WHAT YOU HAVE TO DO
Copying exactly, give the lines in the material below from the one with "For every named" to the one with "Famous Fonts (129, 2219)", ends included, and nothing besides.

DATA TO USE
==========

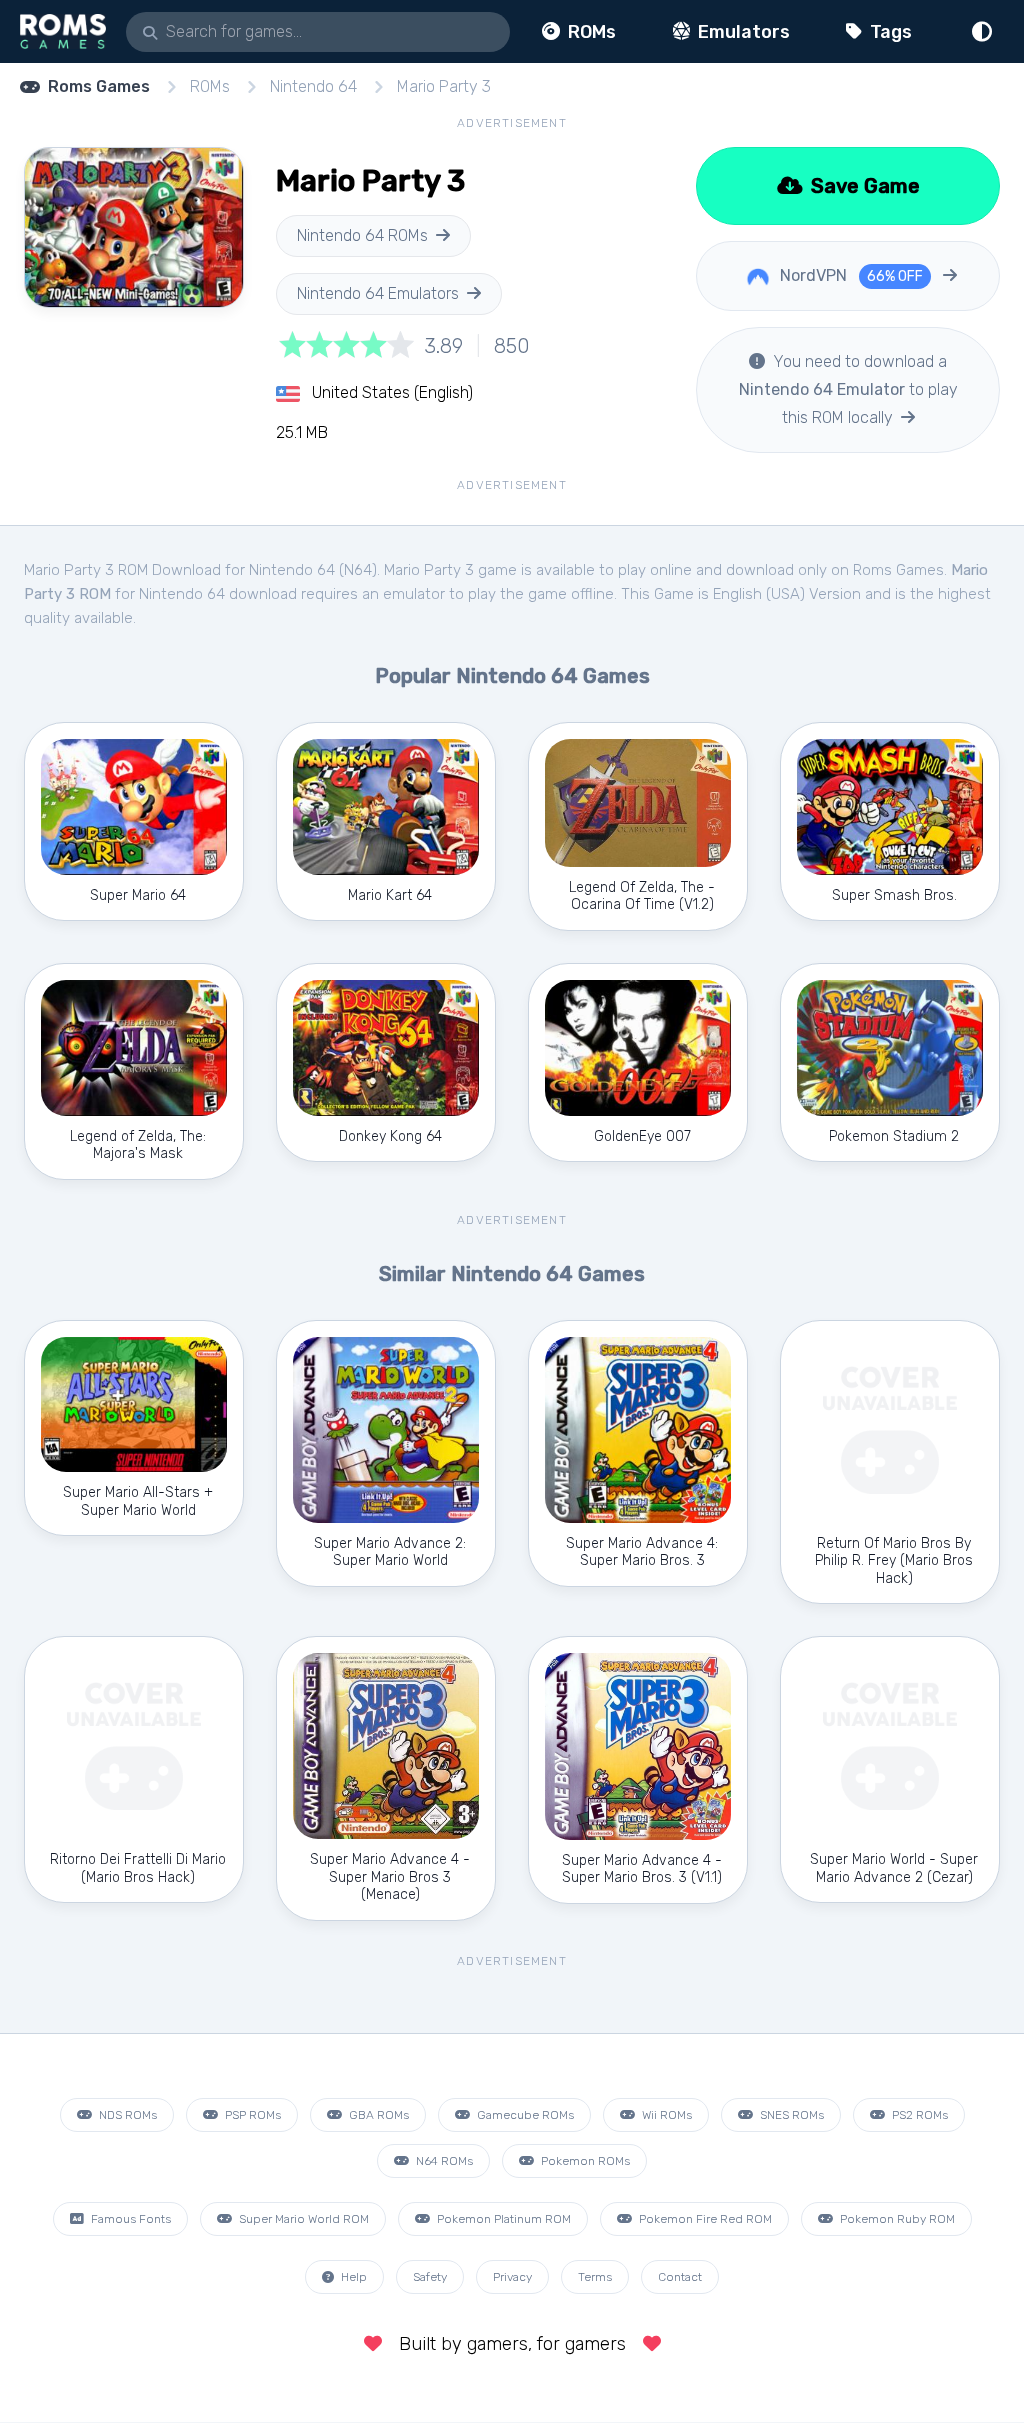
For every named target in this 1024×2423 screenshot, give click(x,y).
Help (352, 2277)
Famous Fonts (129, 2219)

==========

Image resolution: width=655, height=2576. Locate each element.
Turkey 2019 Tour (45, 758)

==========

TASK OUTPUT
For every named target in this 1024×2423 screenshot, give click(x,y).
Help (352, 2277)
Famous Fonts (129, 2219)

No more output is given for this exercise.